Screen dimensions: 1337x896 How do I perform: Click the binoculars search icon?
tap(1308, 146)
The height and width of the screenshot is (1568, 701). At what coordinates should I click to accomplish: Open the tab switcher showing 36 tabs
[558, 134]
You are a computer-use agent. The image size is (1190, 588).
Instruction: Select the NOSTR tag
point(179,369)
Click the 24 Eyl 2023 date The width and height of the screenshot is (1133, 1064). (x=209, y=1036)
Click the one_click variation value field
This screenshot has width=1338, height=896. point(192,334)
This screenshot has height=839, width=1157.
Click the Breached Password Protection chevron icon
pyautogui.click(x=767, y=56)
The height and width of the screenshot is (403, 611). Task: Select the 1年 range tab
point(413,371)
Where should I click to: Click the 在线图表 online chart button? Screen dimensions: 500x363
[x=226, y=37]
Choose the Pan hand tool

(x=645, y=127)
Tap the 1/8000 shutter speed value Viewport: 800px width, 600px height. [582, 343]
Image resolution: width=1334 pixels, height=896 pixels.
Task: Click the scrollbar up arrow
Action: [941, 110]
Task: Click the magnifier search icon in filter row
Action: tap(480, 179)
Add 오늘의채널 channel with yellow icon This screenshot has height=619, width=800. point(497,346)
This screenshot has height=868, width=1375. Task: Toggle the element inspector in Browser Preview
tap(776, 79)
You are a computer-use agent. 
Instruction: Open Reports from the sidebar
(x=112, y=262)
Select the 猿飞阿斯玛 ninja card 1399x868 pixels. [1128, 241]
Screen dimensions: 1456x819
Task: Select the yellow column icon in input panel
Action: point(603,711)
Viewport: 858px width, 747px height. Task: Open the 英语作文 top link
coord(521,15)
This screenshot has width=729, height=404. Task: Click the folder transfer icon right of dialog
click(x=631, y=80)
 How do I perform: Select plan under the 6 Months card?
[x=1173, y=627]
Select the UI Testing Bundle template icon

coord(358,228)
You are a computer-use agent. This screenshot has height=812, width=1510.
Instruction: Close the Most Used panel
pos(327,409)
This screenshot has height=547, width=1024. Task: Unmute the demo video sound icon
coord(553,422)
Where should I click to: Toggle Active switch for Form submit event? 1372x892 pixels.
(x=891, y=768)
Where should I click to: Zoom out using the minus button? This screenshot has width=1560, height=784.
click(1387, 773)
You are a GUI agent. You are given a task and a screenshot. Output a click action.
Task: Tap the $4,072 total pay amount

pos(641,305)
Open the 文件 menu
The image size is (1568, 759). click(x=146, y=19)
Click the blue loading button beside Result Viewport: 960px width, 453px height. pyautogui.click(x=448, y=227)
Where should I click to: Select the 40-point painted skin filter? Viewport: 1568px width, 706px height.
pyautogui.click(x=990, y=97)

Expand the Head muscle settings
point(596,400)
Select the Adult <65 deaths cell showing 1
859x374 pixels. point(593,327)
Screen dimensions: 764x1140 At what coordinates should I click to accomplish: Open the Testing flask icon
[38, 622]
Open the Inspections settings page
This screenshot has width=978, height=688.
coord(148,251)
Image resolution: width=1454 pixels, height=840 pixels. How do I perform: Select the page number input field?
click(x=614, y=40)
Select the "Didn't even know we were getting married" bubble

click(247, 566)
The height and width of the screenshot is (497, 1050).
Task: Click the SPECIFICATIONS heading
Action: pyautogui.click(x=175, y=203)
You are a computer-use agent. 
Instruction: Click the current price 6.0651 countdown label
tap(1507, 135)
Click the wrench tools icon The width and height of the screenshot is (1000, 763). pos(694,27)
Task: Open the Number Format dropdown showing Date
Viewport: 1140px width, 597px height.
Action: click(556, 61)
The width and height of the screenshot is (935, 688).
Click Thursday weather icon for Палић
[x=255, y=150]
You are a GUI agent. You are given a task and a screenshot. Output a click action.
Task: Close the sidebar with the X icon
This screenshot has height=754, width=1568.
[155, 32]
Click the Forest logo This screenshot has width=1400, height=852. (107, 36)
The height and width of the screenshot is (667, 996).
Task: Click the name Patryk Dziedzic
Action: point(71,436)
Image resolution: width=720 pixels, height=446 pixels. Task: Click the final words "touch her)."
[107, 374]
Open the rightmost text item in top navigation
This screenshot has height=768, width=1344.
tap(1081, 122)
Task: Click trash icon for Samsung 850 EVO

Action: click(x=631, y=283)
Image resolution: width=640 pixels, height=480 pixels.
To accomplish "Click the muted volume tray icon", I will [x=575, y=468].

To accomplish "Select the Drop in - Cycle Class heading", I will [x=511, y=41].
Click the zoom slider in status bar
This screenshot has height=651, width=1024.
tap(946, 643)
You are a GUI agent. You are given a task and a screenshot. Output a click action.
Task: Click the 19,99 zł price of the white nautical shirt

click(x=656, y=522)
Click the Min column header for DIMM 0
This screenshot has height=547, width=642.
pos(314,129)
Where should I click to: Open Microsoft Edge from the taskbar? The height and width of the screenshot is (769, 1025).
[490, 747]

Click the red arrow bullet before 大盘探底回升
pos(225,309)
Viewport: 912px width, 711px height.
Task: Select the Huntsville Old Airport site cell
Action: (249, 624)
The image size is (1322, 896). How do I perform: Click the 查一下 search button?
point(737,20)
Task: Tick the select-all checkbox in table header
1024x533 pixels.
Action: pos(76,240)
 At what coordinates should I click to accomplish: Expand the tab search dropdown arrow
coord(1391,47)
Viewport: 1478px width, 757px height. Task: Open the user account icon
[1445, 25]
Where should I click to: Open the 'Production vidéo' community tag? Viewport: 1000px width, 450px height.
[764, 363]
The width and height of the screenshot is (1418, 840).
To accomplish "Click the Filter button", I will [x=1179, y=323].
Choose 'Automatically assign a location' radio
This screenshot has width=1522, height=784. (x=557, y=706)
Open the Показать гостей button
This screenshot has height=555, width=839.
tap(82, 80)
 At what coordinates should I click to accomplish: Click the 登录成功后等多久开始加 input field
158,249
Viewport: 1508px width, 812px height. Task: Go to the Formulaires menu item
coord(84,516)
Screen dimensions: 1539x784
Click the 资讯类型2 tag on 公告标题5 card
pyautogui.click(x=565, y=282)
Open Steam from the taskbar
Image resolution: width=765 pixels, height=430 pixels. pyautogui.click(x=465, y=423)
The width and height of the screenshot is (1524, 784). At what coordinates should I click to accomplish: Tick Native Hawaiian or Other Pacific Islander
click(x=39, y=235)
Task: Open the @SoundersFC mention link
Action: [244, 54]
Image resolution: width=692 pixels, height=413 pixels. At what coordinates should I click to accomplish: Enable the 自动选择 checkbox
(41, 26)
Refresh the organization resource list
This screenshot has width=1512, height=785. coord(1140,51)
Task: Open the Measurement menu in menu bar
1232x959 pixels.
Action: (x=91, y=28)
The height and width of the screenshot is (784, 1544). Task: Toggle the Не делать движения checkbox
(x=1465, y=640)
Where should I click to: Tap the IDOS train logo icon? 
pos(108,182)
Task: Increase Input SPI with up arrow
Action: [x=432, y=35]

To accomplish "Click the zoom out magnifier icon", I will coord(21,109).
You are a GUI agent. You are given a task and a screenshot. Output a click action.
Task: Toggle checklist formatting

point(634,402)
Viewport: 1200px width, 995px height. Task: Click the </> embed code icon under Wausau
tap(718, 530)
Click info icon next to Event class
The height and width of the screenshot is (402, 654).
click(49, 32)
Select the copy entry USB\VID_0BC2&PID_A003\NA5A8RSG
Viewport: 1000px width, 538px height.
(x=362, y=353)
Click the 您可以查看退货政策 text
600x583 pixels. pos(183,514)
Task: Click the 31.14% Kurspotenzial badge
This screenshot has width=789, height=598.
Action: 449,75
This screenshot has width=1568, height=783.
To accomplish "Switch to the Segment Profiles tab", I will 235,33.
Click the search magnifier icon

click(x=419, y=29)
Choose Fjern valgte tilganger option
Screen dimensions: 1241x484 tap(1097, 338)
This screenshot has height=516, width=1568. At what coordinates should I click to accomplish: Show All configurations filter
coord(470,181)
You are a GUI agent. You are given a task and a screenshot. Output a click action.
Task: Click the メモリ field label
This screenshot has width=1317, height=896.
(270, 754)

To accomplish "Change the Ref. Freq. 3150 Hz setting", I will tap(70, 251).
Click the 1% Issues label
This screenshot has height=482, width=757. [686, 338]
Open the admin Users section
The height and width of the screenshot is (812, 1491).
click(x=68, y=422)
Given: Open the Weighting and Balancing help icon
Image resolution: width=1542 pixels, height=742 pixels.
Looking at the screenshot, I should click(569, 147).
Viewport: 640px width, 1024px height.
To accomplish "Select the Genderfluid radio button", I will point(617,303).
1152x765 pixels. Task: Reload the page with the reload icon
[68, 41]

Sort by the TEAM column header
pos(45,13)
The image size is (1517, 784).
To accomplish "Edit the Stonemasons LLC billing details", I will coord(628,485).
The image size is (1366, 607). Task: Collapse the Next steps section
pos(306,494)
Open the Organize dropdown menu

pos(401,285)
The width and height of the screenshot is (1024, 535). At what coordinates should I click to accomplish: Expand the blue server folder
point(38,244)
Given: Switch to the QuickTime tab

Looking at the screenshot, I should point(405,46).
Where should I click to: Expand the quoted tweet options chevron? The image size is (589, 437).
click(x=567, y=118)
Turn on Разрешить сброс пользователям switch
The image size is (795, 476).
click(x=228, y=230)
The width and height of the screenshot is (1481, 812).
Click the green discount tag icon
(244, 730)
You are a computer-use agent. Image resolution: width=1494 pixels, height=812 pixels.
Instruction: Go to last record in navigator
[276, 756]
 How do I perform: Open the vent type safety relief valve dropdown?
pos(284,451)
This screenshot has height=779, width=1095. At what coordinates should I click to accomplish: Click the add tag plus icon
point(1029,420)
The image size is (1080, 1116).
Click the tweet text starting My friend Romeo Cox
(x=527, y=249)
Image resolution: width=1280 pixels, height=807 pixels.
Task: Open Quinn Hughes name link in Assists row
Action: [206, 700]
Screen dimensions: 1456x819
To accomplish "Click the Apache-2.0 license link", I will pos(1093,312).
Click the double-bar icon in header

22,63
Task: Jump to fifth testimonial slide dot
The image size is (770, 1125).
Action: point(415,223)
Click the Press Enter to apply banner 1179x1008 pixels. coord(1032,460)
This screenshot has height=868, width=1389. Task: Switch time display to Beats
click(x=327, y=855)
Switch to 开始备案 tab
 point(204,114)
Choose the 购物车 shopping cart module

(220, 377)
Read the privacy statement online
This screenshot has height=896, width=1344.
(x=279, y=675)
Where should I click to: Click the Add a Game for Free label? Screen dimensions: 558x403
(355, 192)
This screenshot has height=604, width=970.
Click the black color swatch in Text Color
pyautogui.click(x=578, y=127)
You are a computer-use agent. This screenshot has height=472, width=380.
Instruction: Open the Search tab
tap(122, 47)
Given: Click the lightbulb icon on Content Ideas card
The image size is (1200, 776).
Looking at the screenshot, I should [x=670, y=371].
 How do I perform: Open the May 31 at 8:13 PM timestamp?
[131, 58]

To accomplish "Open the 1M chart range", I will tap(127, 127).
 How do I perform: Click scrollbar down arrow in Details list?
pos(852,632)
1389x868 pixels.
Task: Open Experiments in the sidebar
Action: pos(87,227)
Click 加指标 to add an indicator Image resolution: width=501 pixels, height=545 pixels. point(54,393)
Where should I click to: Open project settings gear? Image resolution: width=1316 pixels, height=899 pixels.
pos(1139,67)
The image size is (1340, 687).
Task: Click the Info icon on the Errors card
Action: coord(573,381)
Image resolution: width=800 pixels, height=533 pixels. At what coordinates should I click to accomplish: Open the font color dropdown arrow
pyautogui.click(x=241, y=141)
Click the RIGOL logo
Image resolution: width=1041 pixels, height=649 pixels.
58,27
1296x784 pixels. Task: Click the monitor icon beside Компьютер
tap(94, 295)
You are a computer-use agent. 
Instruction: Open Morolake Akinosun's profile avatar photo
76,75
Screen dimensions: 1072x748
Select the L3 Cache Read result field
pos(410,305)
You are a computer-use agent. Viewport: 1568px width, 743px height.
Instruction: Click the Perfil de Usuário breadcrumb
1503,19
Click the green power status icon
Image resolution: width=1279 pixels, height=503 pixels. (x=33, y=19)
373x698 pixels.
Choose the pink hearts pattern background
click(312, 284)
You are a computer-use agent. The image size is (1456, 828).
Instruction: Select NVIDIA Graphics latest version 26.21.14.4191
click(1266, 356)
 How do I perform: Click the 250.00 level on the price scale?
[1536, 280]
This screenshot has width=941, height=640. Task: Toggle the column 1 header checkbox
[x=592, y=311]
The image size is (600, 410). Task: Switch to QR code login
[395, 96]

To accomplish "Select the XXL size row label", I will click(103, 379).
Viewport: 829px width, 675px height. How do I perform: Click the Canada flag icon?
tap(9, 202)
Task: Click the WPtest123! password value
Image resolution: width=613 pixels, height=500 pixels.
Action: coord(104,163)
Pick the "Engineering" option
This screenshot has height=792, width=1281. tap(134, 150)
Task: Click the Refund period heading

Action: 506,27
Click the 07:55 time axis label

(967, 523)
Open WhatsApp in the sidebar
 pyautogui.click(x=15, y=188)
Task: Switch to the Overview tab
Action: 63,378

------------

▶ [Request]
Reproduce the records verbatim, beginning at the line that contains "Choose the 购物车 shopping cart module" and stopping after the line that contains "Action: pos(87,227)".

▶ [The response]
Choose the 购物车 shopping cart module

(220, 377)
Read the privacy statement online
This screenshot has height=896, width=1344.
(x=279, y=675)
Where should I click to: Click the Add a Game for Free label? Screen dimensions: 558x403
(355, 192)
This screenshot has height=604, width=970.
Click the black color swatch in Text Color
pyautogui.click(x=578, y=127)
You are a computer-use agent. This screenshot has height=472, width=380.
Instruction: Open the Search tab
tap(122, 47)
Given: Click the lightbulb icon on Content Ideas card
The image size is (1200, 776).
Looking at the screenshot, I should [x=670, y=371].
 How do I perform: Open the May 31 at 8:13 PM timestamp?
[131, 58]

To accomplish "Open the 1M chart range", I will tap(127, 127).
 How do I perform: Click scrollbar down arrow in Details list?
pos(852,632)
1389x868 pixels.
Task: Open Experiments in the sidebar
Action: pos(87,227)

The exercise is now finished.